A processor system is disclosed that integrates error correcting code (ECC) detection and correction hardware within an memory management circuit. ECC hardware circuitry provides detection, correction and generation of ECC data bits in conjunction with memory data read and writes. The disclosed methodology permits the detection and correction of soft single bit errors read from local memory in-line while using read modify write DMA circuit logic to correct local memory data. The disclosed methodology provides local memory data error detection and correction in a background memory scrub process without the need for additional in-line data logic.
The disclosures herein relate generally to information handling systems, and more particularly, to information handling systems that employ error correction code memory.

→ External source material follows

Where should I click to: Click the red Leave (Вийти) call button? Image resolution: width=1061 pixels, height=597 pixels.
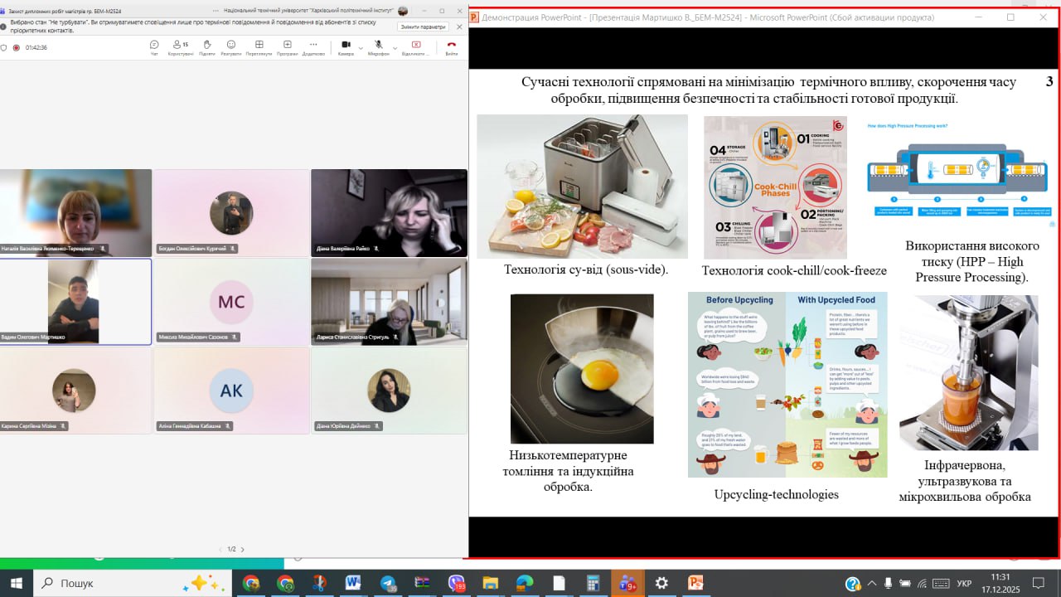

BACKGROUNDA processor and local memory system may employ data error detection and correction mechanisms to increase the accuracy and effectiveness of processor to memory data read and write operations. Memory data error detection and correction mechanisms play important roles in information handling systems (IHSs) such as desktop, laptop, notebook, personal digital assistant (PDA), server, mainframe, minicomputer, graphics processors, communication systems, and other systems that employ digital electronics.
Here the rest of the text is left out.